Samuel Hunt attended Dartmouth College and graduated in 1893 with a Bachelor of Arts. Agnes Hunt went to high school in Manchester and attended Smith College where she graduated in 1897 with a Bachelor of Arts. She went on to attend Yale Graduate School where she graduated with a doctorate. Agnes went on to teach in the fields of history in the College for Women at Western Reserve University. Sara Hunt graduated from Manchester High School in 1891 and graduated from Smith College in 1895. She worked as a school teacher at Manchester High School and was married in 1905. All three Hunt children were able to attend college, which suggests that the family was relatively wealthy.

According to the 1900 census, the Hunt family moved to 747 Blodgett Street in Manchester, NH. The family had three live-in domestic helpers.
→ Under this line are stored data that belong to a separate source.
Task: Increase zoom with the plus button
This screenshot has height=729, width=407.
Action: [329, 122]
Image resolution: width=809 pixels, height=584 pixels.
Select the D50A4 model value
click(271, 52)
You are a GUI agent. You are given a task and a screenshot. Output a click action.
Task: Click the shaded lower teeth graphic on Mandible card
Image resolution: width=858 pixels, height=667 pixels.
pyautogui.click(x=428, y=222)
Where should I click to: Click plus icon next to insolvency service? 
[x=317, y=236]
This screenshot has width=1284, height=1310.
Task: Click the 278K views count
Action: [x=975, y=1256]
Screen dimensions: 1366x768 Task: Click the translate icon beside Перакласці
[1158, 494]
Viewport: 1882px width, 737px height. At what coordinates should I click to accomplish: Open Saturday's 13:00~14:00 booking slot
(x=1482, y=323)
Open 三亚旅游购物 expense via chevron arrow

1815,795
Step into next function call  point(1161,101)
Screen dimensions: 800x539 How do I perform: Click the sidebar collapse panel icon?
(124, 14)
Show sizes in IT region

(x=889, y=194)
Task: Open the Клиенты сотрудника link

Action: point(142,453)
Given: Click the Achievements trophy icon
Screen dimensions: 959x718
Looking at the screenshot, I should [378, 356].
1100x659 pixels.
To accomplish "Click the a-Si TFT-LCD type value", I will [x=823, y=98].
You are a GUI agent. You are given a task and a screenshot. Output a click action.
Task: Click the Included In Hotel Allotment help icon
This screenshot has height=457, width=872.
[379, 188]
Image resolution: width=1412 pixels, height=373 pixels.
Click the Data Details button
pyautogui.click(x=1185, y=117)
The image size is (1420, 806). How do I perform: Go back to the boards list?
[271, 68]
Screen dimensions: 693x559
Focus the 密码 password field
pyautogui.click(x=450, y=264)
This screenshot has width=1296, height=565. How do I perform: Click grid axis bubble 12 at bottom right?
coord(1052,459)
Mary Navero (also known as Mary Travers or Mory Travers) was an Irish immigrant who lived with the family and was a domestic servant. By 1920, Aurelia M. Mayette and Laura E. Mayette also lived with the Hunt family. employed as a house worker and cook, respectively. The family's ability to afford three domestic helpers further suggests that they were relatively wealthy.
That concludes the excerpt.